Floating Islands of Nucifera mixes elements of your typical turn-based RPG with a shopkeeping simulator. When I first heard of this game, my mind immediately went to the early days of the hype train for No Man’s Sky. They promised shopkeeping features where you’re allowed to just sit back, open up a shop, and sell the loot you got from adventures.
Sure, that turned out to be a wash, but Floating Islands of Nucifera might give us a glimpse of what could have been. There are still some bugs and glitches that need addressing, but it is still in early access. Here’s my take on the experience.
Floating Islands of Nucifera is available on Steam with an Xbox port on the horizon.
Story – Weirdly Sad and Depressing
The plot of Floating Islands of Nucifera is in stark contrast to its pleasant graphics and gameplay. You play as Rosanna, a girl that just recently lost her father. If that’s not horrific enough for you (really?), Rosanna inherits her father’s massive debt and must now work as a shopkeeper to slowly pay it off.
Good news! Not only are you now an orphan, you’re now also buried in debt! Hooray!
Or at least, you should be buried in debt. There are some glitches with the calendar that cause the days to jump around. I tried going through one of the payment deadlines without paying, and nothing happened. Hopefully that gets fixed soon; otherwise, there’s no risk.
As far as the plot goes, that’s pretty much it so far. I’ve noticed distant locations that are still unavailable, so I’m assuming there’s more to the plot as the game’s development continues.
Gameplay – Raw, but with a Lot of Potential
The Shopkeeping Element
Floating Islands of Nucifera is essentially two games in one. The first and “main” part is the shopkeeping aspect of the game. You own a shop in Nucifera and you buy display mounts like cabinets and weapon racks to show off your inventory to the local townspeople.
There’s a surprising amount of depth to the shopkeeping part. Different customers have different item preferences and price ranges. There’s even a menu that shows what items each customer liked or disliked from their previous visits to your shop.
You can choose how much you want to sell an item for and further haggle with customers if you feel like you can offer a more suitable price.
And just when you think you’ve figured out what each customer likes and what prices are right for them, you get hit with supply and demand. Floating Islands of Nucifera has a supply and demand feature that will change the prices customers are happy to pay for an item. The frequency of how much an item got sold in a short period of time affects its price.
The Combat Element
The second part of the game is the turn-based RPG segments. Admittedly, this part is a lot less refined than the shopkeeping part of the game. At least for now. You can attack, defend, or use abilities, pretty simple.
There are no ways to use items during battle. I don’t think there’s a way to change your hero’s armor and weapons. The only way to make them stronger is by leveling them up. I also haven’t figured out how to get other characters yet, so I’m assuming there isn’t any way to do so right now.

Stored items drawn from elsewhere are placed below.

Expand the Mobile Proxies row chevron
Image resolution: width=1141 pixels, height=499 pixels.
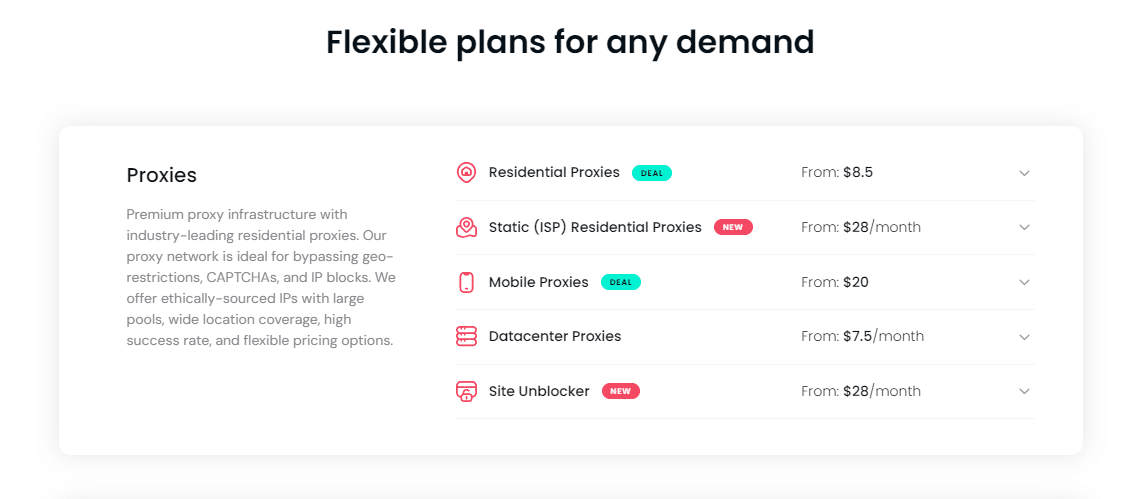coord(1024,282)
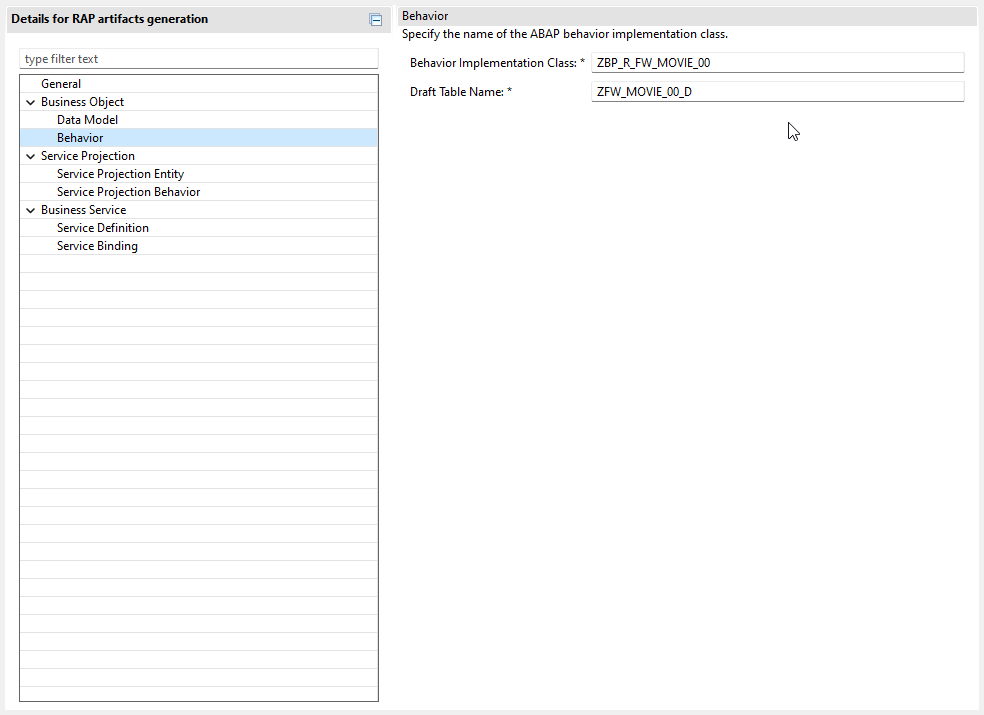Image resolution: width=984 pixels, height=715 pixels.
Task: Click the Details for RAP artifacts generation title
Action: point(109,19)
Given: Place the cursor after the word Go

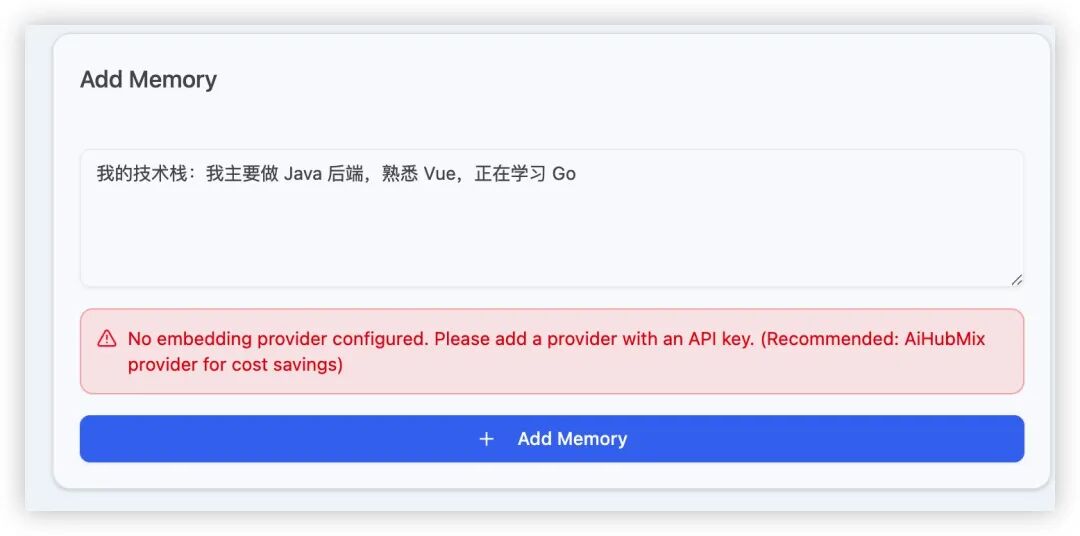Looking at the screenshot, I should (x=577, y=174).
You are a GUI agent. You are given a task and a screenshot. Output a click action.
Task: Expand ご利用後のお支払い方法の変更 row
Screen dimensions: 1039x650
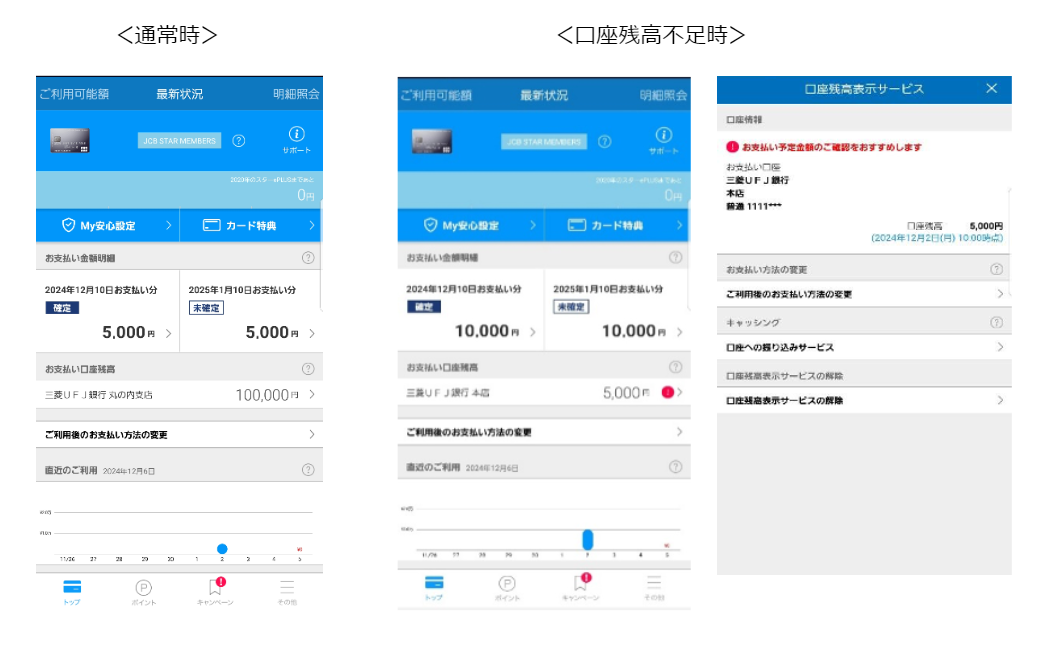point(312,433)
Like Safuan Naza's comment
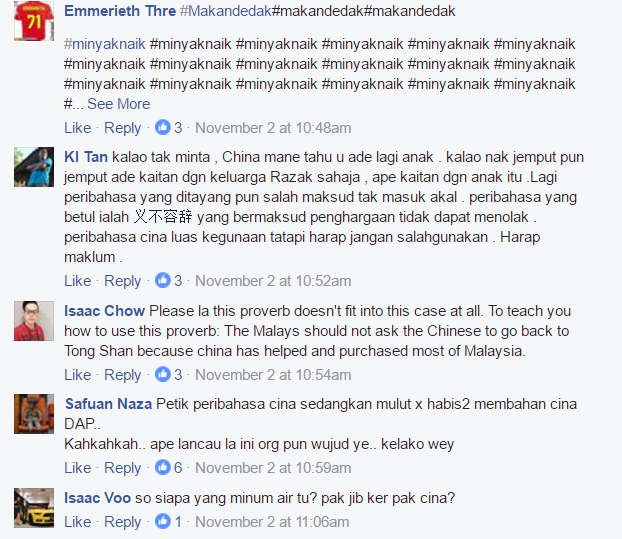622x539 pixels. pos(78,468)
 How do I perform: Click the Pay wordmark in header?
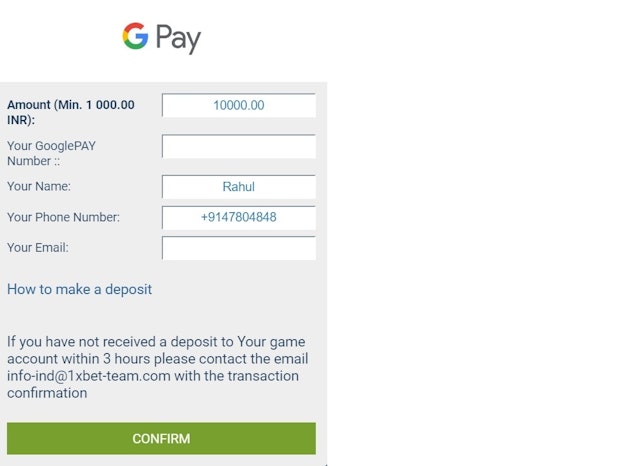pos(178,39)
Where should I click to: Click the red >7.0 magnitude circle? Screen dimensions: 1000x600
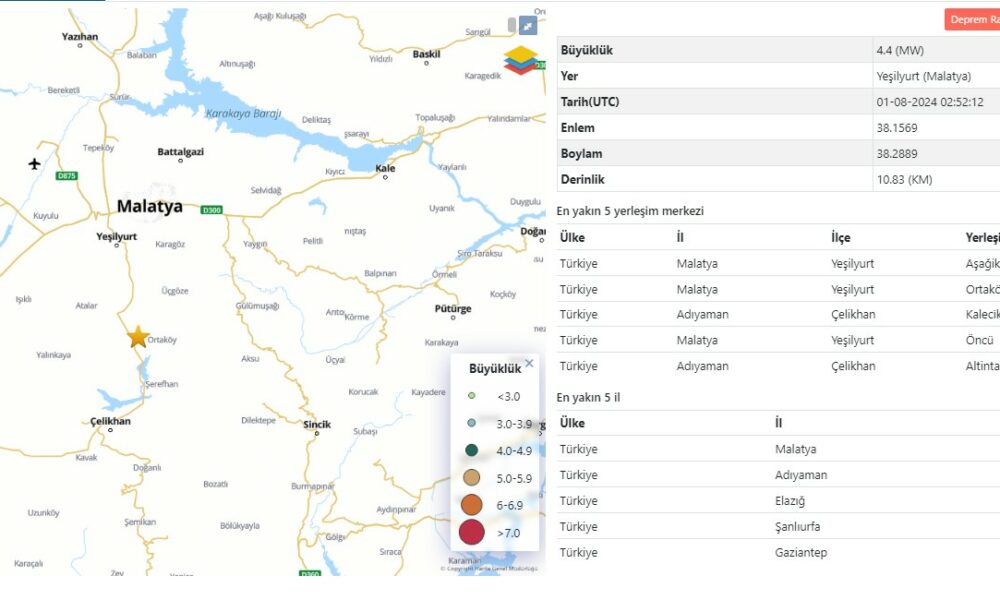click(x=471, y=533)
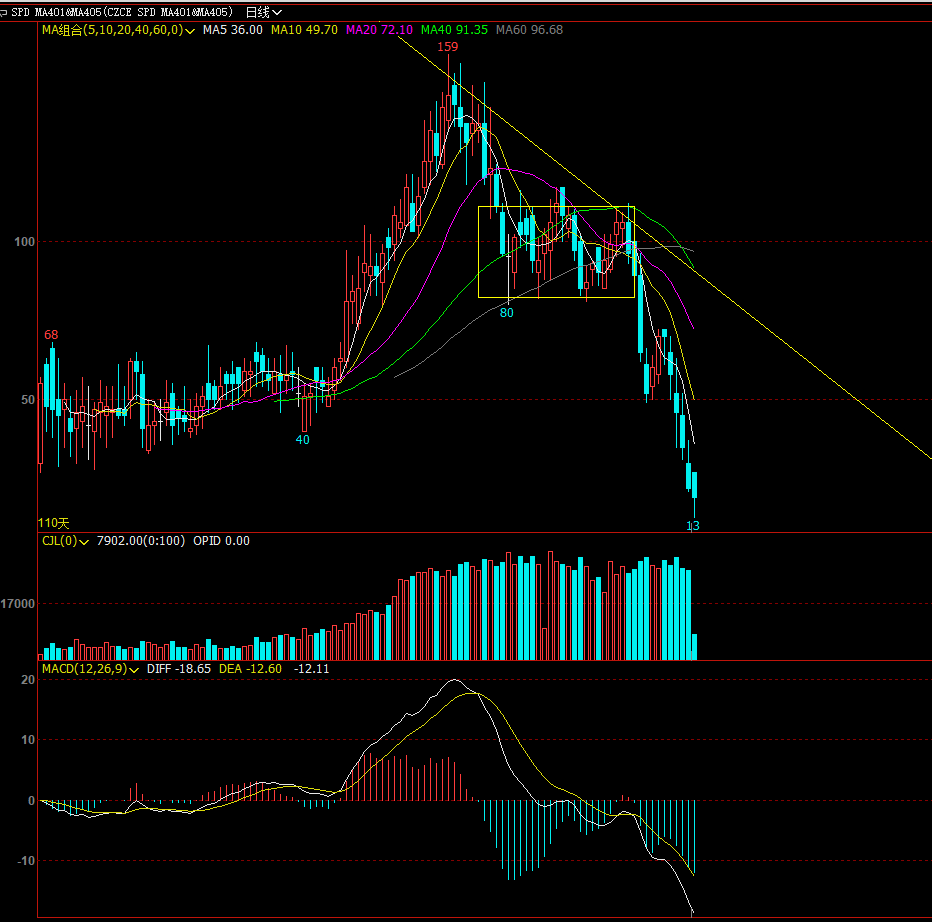Viewport: 932px width, 922px height.
Task: Click the magenta MA20 72.10 label
Action: [x=379, y=30]
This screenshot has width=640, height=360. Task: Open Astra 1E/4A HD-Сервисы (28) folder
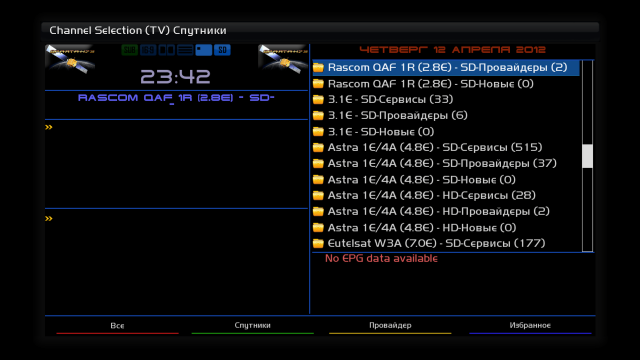(446, 196)
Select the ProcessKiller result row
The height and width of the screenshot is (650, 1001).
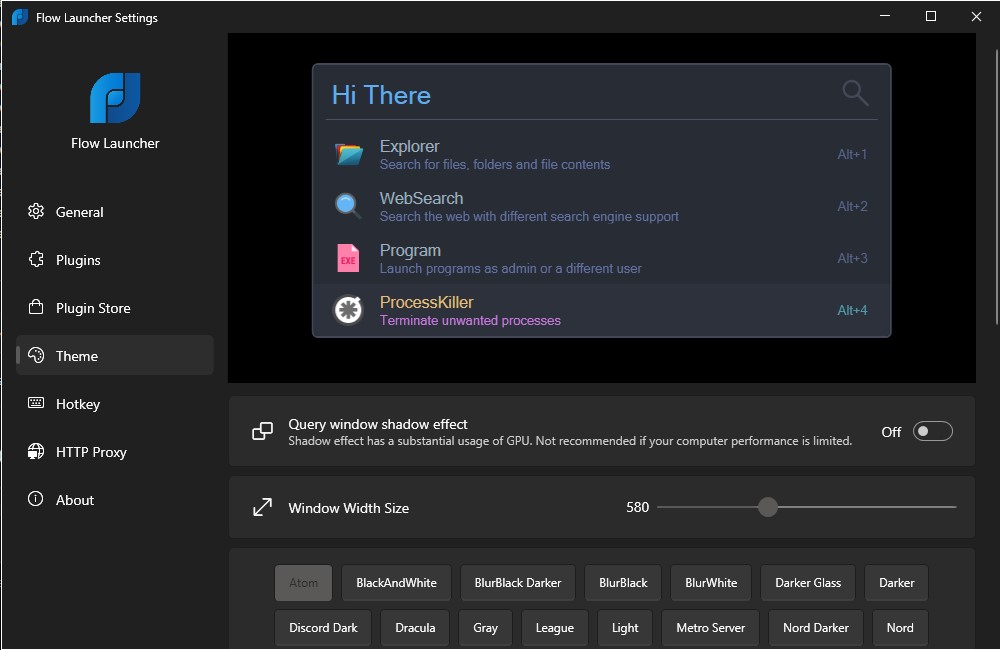coord(600,310)
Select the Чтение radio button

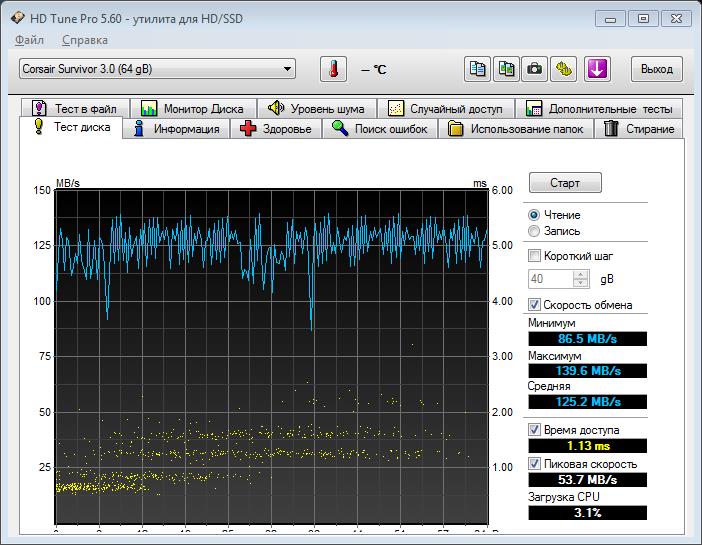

Hopefully, they put some more polish into the fighting before release. I can definitely see this part being as fun and addictive as the shopkeeping.
You can only enter the islands and fight at certain times each day. The same goes for customers arriving in your shop. You need to manage your time wisely to make ends meet.
Graphics & Audio – Calm and Relaxing
Floating Islands of Nucifera has some very simple, yet stylized graphics. They’re very pleasing to look at and just take your mind off things. The graphics may be the best part of the game for me.
The music sounds really relaxing. It reminds me of background music in retro games like the Mega Man Battle Network overworld music or even Animal Crossing.
It does sound a little generic, but I love it. Maybe it’s just because of nostalgia, but it gets the job done.
Besides, trust me, you’ll be needing the smooth calming music, especially later in the game. Once you’ve reached the second shop, customers just start flooding in and it’s incredibly stressful to micro-manage everything. Gotta pay them bills.
Floating Islands of Nucifera was previewed on PC through Steam with the key provided by theindiebros.